===== Available data

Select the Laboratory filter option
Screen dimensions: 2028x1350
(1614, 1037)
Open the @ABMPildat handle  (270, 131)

==========
===== Available data

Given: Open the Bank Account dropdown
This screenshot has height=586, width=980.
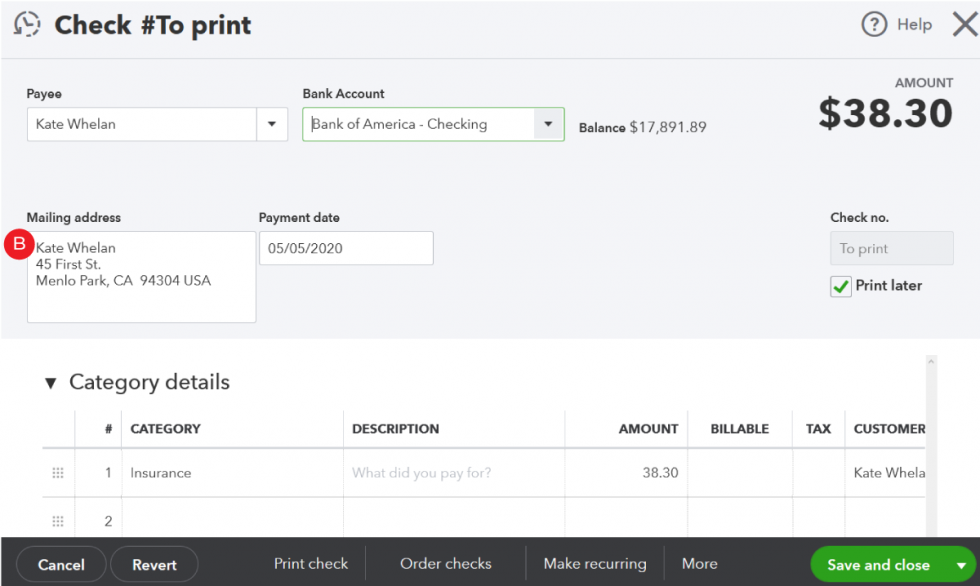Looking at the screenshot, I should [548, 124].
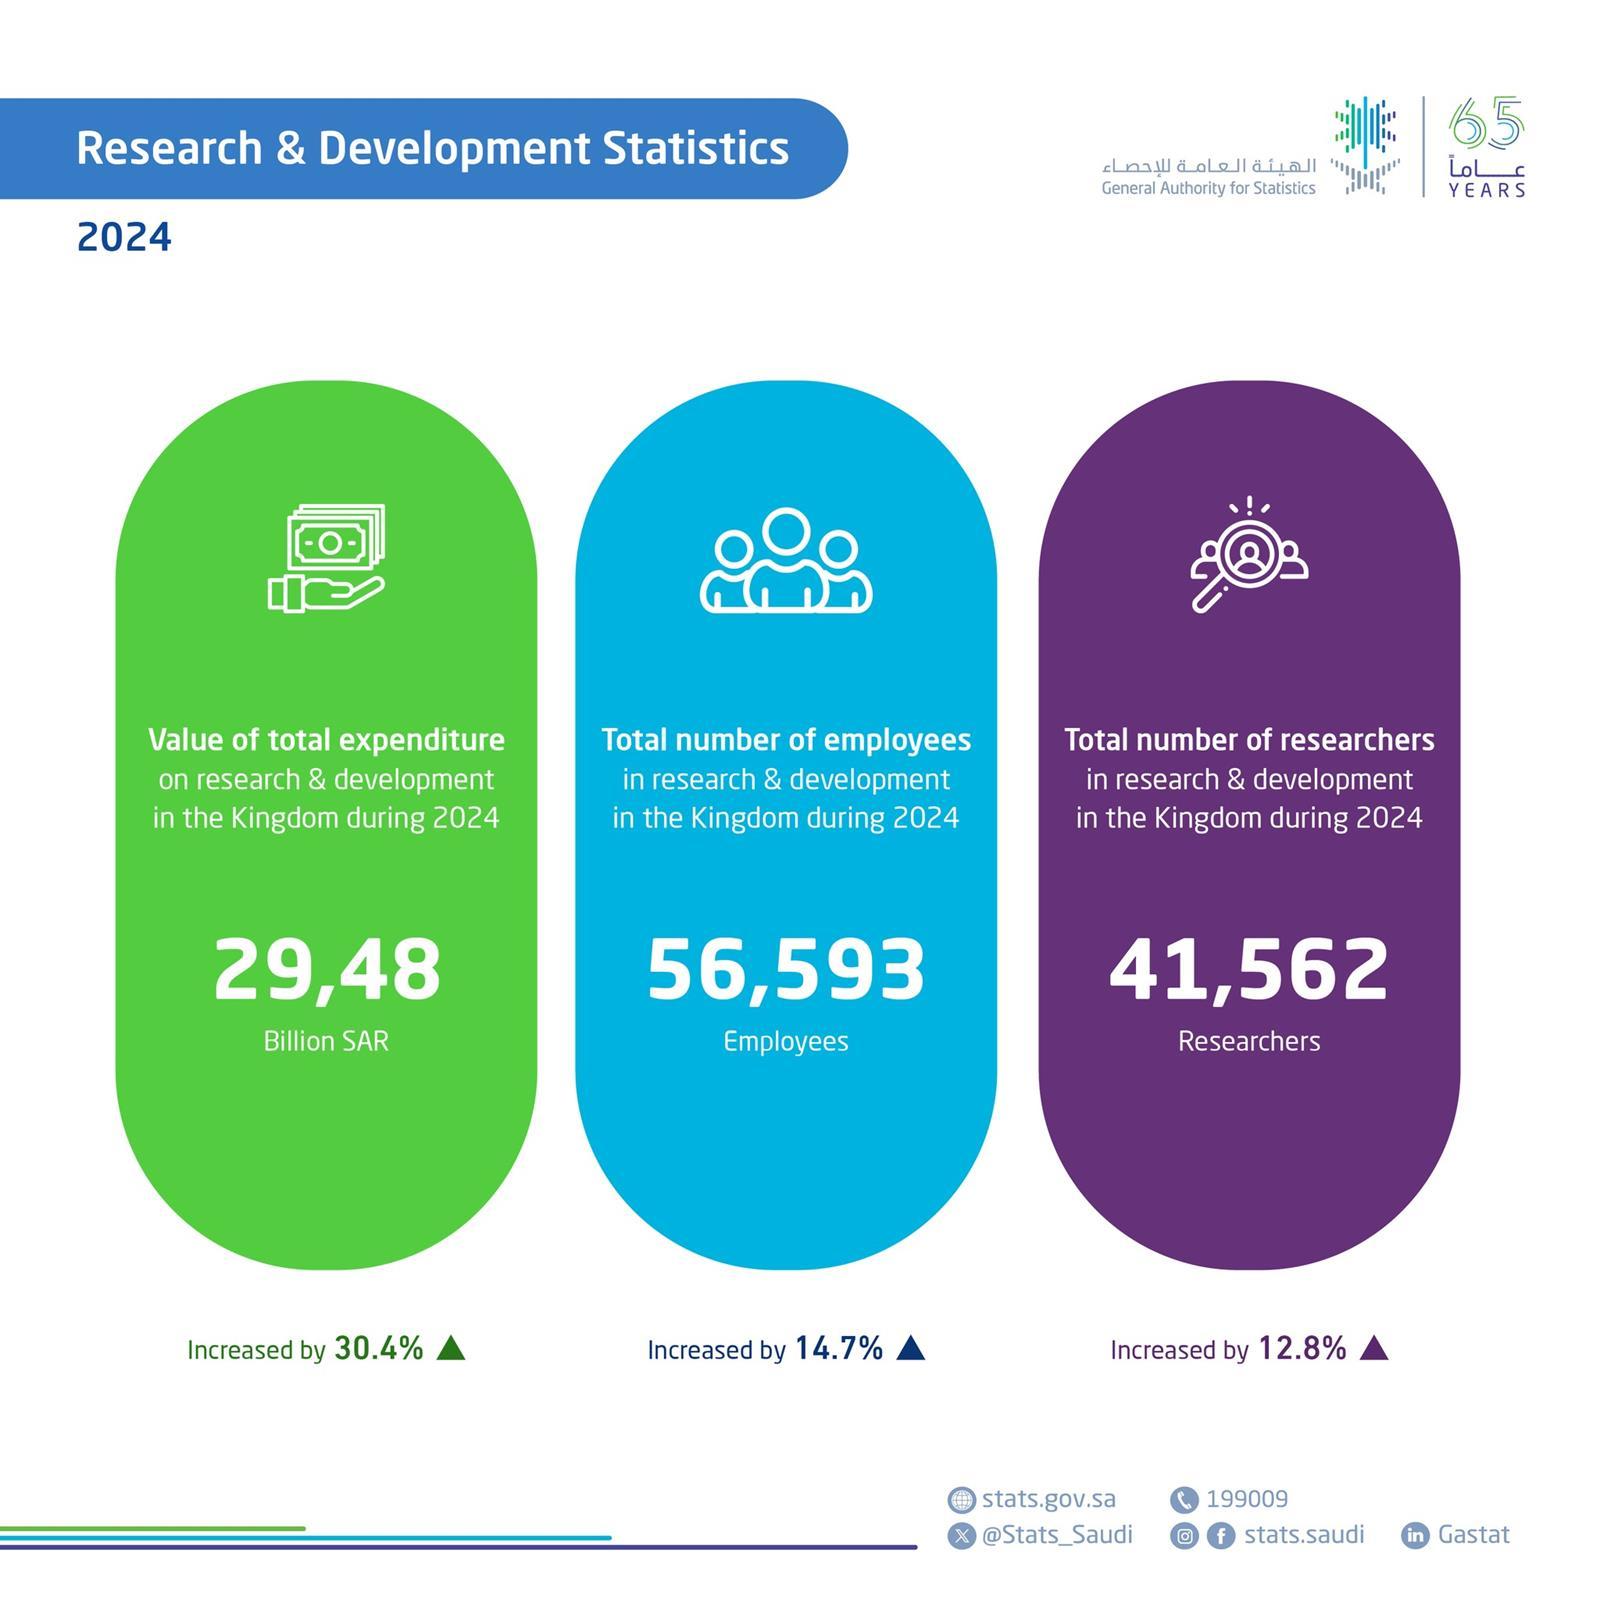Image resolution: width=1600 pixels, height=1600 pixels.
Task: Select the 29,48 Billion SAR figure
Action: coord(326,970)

==========

What is being asked
Write out again every line of the items, starting with the line that contains "Select the Laboratory filter option" and going on through the line that contains "Open the @ABMPildat", keeping the requests unchanged. Shift each coordinate in the answers by -102.

Answer to the task
Select the Laboratory filter option
Screen dimensions: 2028x1350
(1512, 935)
Open the @ABMPildat handle  (168, 29)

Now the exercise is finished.